UPDATE (12/1): Round 38 saw another apparent “tell” from DISH with the bidding on the New York I block: 2 new bids were submitted for a price of $1.316B, when the identical H block could have been secured for only $1.235B. Its implausible that either Verizon or AT&T would have bid for the I block at this price unless they already held the H block and wanted to double up. But equally well, its impossible for both of them to already be holding the H block, and only the holder of the H block would want to bid a higher price than necessary for the I block. So the only logical scenario under which 2 bids could have been submitted for the I block is if DISH holds the H block and both its DEs were bidding to add the I block, potentially sending a “signal” to AT&T and Verizon that DISH is determined to capture both blocks (and preserving eligibility for both DEs for when the FCC moves to the second stage of the auction). Note also that a similar single bid in Round 40 for the New York H block (after several rounds with no bids) was followed by a double bid in Round 41 (albeit at a lower price than the I block).
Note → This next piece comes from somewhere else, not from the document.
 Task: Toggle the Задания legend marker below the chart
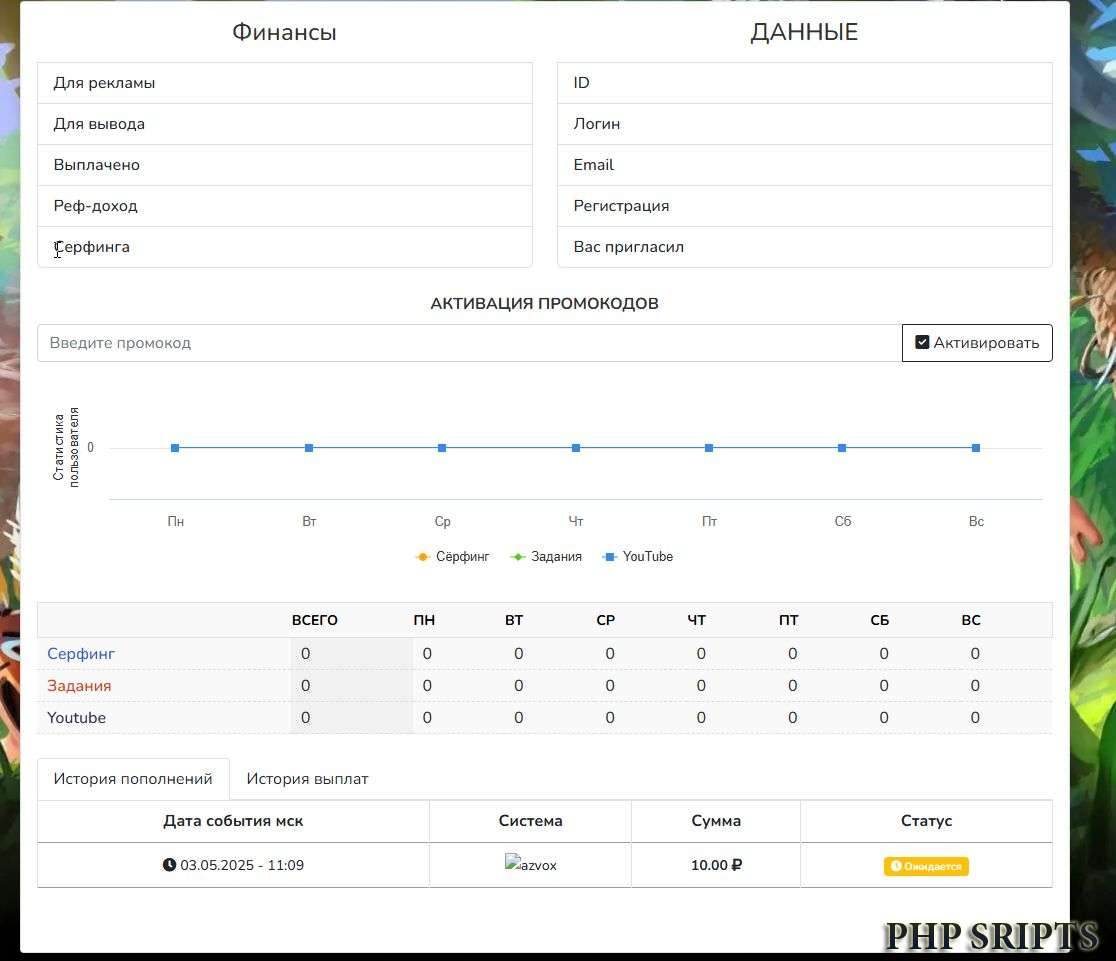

If we go back a few rounds then we can see many instances of these paired bids in New York, Los Angeles and a few other major cities. Until now I had assumed this simply to be a sign that DISH was competing with both AT&T and Verizon. However, now I think that quite possibly only one of AT&T and Verizon is competing very actively for the paired spectrum blocks. Most likely that would be Verizon (who can put AWS-3 to use more quickly as supplementary downlink for its AWS-1 holdings), with AT&T perhaps switching to the unpaired uplink B1 block, where DISH appears to be facing unexpectedly intense competition.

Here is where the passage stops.